Write down every entry below once more, exactly.

*** Opening of Data ***

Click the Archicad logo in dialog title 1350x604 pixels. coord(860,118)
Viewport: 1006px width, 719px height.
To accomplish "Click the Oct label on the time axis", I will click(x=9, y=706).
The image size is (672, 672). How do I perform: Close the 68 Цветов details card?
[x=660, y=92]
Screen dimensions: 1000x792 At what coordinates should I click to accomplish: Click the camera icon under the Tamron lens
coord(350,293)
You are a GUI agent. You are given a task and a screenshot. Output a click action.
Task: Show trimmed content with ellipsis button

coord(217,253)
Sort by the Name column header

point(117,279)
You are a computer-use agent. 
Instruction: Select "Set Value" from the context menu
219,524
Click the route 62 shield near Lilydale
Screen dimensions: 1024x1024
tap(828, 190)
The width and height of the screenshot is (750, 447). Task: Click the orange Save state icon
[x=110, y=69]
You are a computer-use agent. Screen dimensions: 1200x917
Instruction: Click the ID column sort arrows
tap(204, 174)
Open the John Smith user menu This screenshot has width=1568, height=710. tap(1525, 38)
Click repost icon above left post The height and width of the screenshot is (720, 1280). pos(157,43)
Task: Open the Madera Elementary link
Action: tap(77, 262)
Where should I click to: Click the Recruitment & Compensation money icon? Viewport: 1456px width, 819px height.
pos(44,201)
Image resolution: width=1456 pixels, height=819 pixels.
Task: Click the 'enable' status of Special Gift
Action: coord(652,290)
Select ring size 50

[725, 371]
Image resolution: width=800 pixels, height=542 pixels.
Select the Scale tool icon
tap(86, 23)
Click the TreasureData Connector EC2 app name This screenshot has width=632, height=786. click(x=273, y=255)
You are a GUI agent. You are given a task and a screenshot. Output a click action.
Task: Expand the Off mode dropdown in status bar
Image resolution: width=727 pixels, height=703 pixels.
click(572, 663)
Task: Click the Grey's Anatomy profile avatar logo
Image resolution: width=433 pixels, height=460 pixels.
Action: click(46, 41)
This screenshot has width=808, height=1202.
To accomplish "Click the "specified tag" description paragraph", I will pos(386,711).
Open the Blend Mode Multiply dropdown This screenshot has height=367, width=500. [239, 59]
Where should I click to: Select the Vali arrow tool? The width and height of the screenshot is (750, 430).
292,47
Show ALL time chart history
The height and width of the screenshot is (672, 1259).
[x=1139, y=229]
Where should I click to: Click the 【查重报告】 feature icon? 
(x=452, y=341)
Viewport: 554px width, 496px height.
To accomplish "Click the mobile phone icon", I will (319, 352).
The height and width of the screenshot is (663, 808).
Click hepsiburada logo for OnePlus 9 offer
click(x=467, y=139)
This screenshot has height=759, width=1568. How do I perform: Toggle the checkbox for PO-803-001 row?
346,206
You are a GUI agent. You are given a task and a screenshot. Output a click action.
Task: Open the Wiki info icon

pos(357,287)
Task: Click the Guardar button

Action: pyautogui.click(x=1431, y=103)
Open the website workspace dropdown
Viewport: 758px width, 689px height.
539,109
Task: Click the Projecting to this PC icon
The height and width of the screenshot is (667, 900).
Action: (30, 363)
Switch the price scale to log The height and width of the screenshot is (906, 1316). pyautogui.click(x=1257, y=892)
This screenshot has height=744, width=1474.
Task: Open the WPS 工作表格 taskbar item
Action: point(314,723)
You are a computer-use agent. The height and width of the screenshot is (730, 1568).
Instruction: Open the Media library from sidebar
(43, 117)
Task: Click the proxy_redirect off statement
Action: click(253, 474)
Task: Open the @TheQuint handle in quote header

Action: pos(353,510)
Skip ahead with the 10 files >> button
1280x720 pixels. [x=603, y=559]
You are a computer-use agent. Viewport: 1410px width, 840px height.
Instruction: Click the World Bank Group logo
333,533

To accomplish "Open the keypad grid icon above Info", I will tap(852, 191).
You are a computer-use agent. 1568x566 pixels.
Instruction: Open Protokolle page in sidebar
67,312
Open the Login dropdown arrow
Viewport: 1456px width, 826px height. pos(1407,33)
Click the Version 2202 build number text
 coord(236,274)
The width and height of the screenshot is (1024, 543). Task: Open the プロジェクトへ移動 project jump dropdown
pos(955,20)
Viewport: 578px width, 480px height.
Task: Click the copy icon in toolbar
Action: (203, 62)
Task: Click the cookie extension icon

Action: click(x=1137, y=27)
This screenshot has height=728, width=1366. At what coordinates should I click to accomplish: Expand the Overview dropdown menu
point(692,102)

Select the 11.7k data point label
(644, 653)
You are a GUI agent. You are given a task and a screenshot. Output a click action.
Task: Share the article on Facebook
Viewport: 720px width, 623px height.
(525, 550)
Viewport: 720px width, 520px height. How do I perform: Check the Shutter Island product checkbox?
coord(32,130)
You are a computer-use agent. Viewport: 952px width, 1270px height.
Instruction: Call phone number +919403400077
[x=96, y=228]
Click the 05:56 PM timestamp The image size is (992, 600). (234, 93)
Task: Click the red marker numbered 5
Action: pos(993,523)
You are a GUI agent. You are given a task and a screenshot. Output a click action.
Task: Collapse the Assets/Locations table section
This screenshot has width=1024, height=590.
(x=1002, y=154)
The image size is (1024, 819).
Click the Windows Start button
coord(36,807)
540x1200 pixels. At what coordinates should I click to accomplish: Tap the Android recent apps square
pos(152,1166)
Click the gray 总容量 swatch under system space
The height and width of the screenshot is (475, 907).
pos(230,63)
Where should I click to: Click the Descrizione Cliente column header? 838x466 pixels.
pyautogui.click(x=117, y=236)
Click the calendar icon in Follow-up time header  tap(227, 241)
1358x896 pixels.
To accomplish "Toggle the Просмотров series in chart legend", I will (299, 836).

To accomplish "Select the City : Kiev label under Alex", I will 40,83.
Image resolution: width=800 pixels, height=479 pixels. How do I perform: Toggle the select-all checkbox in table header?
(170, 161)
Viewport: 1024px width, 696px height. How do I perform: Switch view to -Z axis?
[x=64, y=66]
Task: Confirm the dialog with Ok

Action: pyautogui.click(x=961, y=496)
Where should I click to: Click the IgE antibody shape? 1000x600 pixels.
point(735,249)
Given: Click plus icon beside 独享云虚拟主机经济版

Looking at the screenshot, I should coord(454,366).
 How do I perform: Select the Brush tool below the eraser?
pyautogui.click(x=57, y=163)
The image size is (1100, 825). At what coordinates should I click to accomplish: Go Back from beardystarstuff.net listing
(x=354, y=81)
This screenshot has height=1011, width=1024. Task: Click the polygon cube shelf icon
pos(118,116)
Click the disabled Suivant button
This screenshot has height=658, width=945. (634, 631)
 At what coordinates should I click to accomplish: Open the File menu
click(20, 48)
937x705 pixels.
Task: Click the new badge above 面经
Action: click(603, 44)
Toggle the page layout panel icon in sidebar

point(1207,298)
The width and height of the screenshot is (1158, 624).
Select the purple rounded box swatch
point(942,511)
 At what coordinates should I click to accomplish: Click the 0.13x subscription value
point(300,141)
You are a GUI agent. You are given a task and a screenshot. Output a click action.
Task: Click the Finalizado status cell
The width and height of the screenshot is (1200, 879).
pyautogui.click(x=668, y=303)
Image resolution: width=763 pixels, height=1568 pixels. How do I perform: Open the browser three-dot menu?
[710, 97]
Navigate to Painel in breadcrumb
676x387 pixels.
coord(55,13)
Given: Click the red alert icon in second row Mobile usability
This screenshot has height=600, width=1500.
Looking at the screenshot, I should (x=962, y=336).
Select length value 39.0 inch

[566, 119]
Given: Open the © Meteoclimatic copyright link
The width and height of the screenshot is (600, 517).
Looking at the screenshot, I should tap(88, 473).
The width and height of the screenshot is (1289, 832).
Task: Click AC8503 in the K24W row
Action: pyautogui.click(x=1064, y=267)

*** Close of Data ***

● Answer box
Click the Archicad logo in dialog title 1350x604 pixels. coord(860,118)
Viewport: 1006px width, 719px height.
To accomplish "Click the Oct label on the time axis", I will click(x=9, y=706).
The image size is (672, 672). How do I perform: Close the 68 Цветов details card?
[x=660, y=92]
Screen dimensions: 1000x792 At what coordinates should I click to accomplish: Click the camera icon under the Tamron lens
coord(350,293)
You are a GUI agent. You are given a task and a screenshot. Output a click action.
Task: Show trimmed content with ellipsis button

coord(217,253)
Sort by the Name column header

point(117,279)
You are a computer-use agent. 
Instruction: Select "Set Value" from the context menu
219,524
Click the route 62 shield near Lilydale
Screen dimensions: 1024x1024
tap(828, 190)
The width and height of the screenshot is (750, 447). Task: Click the orange Save state icon
[x=110, y=69]
You are a computer-use agent. Screen dimensions: 1200x917
Instruction: Click the ID column sort arrows
tap(204, 174)
Open the John Smith user menu This screenshot has width=1568, height=710. tap(1525, 38)
Click repost icon above left post The height and width of the screenshot is (720, 1280). pos(157,43)
Task: Open the Madera Elementary link
Action: tap(77, 262)
Where should I click to: Click the Recruitment & Compensation money icon? Viewport: 1456px width, 819px height.
pos(44,201)
Image resolution: width=1456 pixels, height=819 pixels.
Task: Click the 'enable' status of Special Gift
Action: coord(652,290)
Select ring size 50

[725, 371]
Image resolution: width=800 pixels, height=542 pixels.
Select the Scale tool icon
tap(86, 23)
Click the TreasureData Connector EC2 app name This screenshot has width=632, height=786. click(x=273, y=255)
You are a GUI agent. You are given a task and a screenshot. Output a click action.
Task: Expand the Off mode dropdown in status bar
Image resolution: width=727 pixels, height=703 pixels.
click(572, 663)
Task: Click the Grey's Anatomy profile avatar logo
Image resolution: width=433 pixels, height=460 pixels.
Action: click(46, 41)
This screenshot has width=808, height=1202.
To accomplish "Click the "specified tag" description paragraph", I will pos(386,711).
Open the Blend Mode Multiply dropdown This screenshot has height=367, width=500. [239, 59]
Where should I click to: Select the Vali arrow tool? The width and height of the screenshot is (750, 430).
292,47
Show ALL time chart history
The height and width of the screenshot is (672, 1259).
[x=1139, y=229]
Where should I click to: Click the 【查重报告】 feature icon? 
(x=452, y=341)
Viewport: 554px width, 496px height.
To accomplish "Click the mobile phone icon", I will (319, 352).
The height and width of the screenshot is (663, 808).
Click hepsiburada logo for OnePlus 9 offer
click(x=467, y=139)
This screenshot has height=759, width=1568. How do I perform: Toggle the checkbox for PO-803-001 row?
346,206
You are a GUI agent. You are given a task and a screenshot. Output a click action.
Task: Open the Wiki info icon

pos(357,287)
Task: Click the Guardar button

Action: pyautogui.click(x=1431, y=103)
Open the website workspace dropdown
Viewport: 758px width, 689px height.
539,109
Task: Click the Projecting to this PC icon
The height and width of the screenshot is (667, 900).
Action: (30, 363)
Switch the price scale to log The height and width of the screenshot is (906, 1316). pyautogui.click(x=1257, y=892)
This screenshot has height=744, width=1474.
Task: Open the WPS 工作表格 taskbar item
Action: point(314,723)
You are a computer-use agent. The height and width of the screenshot is (730, 1568).
Instruction: Open the Media library from sidebar
(43, 117)
Task: Click the proxy_redirect off statement
Action: click(253, 474)
Task: Open the @TheQuint handle in quote header

Action: pos(353,510)
Skip ahead with the 10 files >> button
1280x720 pixels. [x=603, y=559]
You are a computer-use agent. Viewport: 1410px width, 840px height.
Instruction: Click the World Bank Group logo
333,533

To accomplish "Open the keypad grid icon above Info", I will tap(852, 191).
You are a computer-use agent. 1568x566 pixels.
Instruction: Open Protokolle page in sidebar
67,312
Open the Login dropdown arrow
Viewport: 1456px width, 826px height. pos(1407,33)
Click the Version 2202 build number text
 coord(236,274)
The width and height of the screenshot is (1024, 543). Task: Open the プロジェクトへ移動 project jump dropdown
pos(955,20)
Viewport: 578px width, 480px height.
Task: Click the copy icon in toolbar
Action: (203, 62)
Task: Click the cookie extension icon

Action: click(x=1137, y=27)
This screenshot has height=728, width=1366. At what coordinates should I click to accomplish: Expand the Overview dropdown menu
point(692,102)

Select the 11.7k data point label
(644, 653)
You are a GUI agent. You are given a task and a screenshot. Output a click action.
Task: Share the article on Facebook
Viewport: 720px width, 623px height.
(525, 550)
Viewport: 720px width, 520px height. How do I perform: Check the Shutter Island product checkbox?
coord(32,130)
You are a computer-use agent. Viewport: 952px width, 1270px height.
Instruction: Call phone number +919403400077
[x=96, y=228]
Click the 05:56 PM timestamp The image size is (992, 600). (234, 93)
Task: Click the red marker numbered 5
Action: pos(993,523)
You are a GUI agent. You are given a task and a screenshot. Output a click action.
Task: Collapse the Assets/Locations table section
This screenshot has width=1024, height=590.
(x=1002, y=154)
The image size is (1024, 819).
Click the Windows Start button
coord(36,807)
540x1200 pixels. At what coordinates should I click to accomplish: Tap the Android recent apps square
pos(152,1166)
Click the gray 总容量 swatch under system space
The height and width of the screenshot is (475, 907).
pos(230,63)
Where should I click to: Click the Descrizione Cliente column header? 838x466 pixels.
pyautogui.click(x=117, y=236)
Click the calendar icon in Follow-up time header  tap(227, 241)
1358x896 pixels.
To accomplish "Toggle the Просмотров series in chart legend", I will (299, 836).

To accomplish "Select the City : Kiev label under Alex", I will 40,83.
Image resolution: width=800 pixels, height=479 pixels. How do I perform: Toggle the select-all checkbox in table header?
(170, 161)
Viewport: 1024px width, 696px height. How do I perform: Switch view to -Z axis?
[x=64, y=66]
Task: Confirm the dialog with Ok

Action: pyautogui.click(x=961, y=496)
Where should I click to: Click the IgE antibody shape? 1000x600 pixels.
point(735,249)
Given: Click plus icon beside 独享云虚拟主机经济版

Looking at the screenshot, I should coord(454,366).
 How do I perform: Select the Brush tool below the eraser?
pyautogui.click(x=57, y=163)
The image size is (1100, 825). At what coordinates should I click to accomplish: Go Back from beardystarstuff.net listing
(x=354, y=81)
This screenshot has height=1011, width=1024. Task: Click the polygon cube shelf icon
pos(118,116)
Click the disabled Suivant button
This screenshot has height=658, width=945. (634, 631)
 At what coordinates should I click to accomplish: Open the File menu
click(20, 48)
937x705 pixels.
Task: Click the new badge above 面经
Action: click(603, 44)
Toggle the page layout panel icon in sidebar

point(1207,298)
The width and height of the screenshot is (1158, 624).
Select the purple rounded box swatch
point(942,511)
 At what coordinates should I click to accomplish: Click the 0.13x subscription value
point(300,141)
You are a GUI agent. You are given a task and a screenshot. Output a click action.
Task: Click the Finalizado status cell
The width and height of the screenshot is (1200, 879).
pyautogui.click(x=668, y=303)
Image resolution: width=763 pixels, height=1568 pixels. How do I perform: Open the browser three-dot menu?
[710, 97]
Navigate to Painel in breadcrumb
676x387 pixels.
coord(55,13)
Given: Click the red alert icon in second row Mobile usability
This screenshot has height=600, width=1500.
Looking at the screenshot, I should (x=962, y=336).
Select length value 39.0 inch

[566, 119]
Given: Open the © Meteoclimatic copyright link
The width and height of the screenshot is (600, 517).
Looking at the screenshot, I should tap(88, 473).
The width and height of the screenshot is (1289, 832).
Task: Click AC8503 in the K24W row
Action: pyautogui.click(x=1064, y=267)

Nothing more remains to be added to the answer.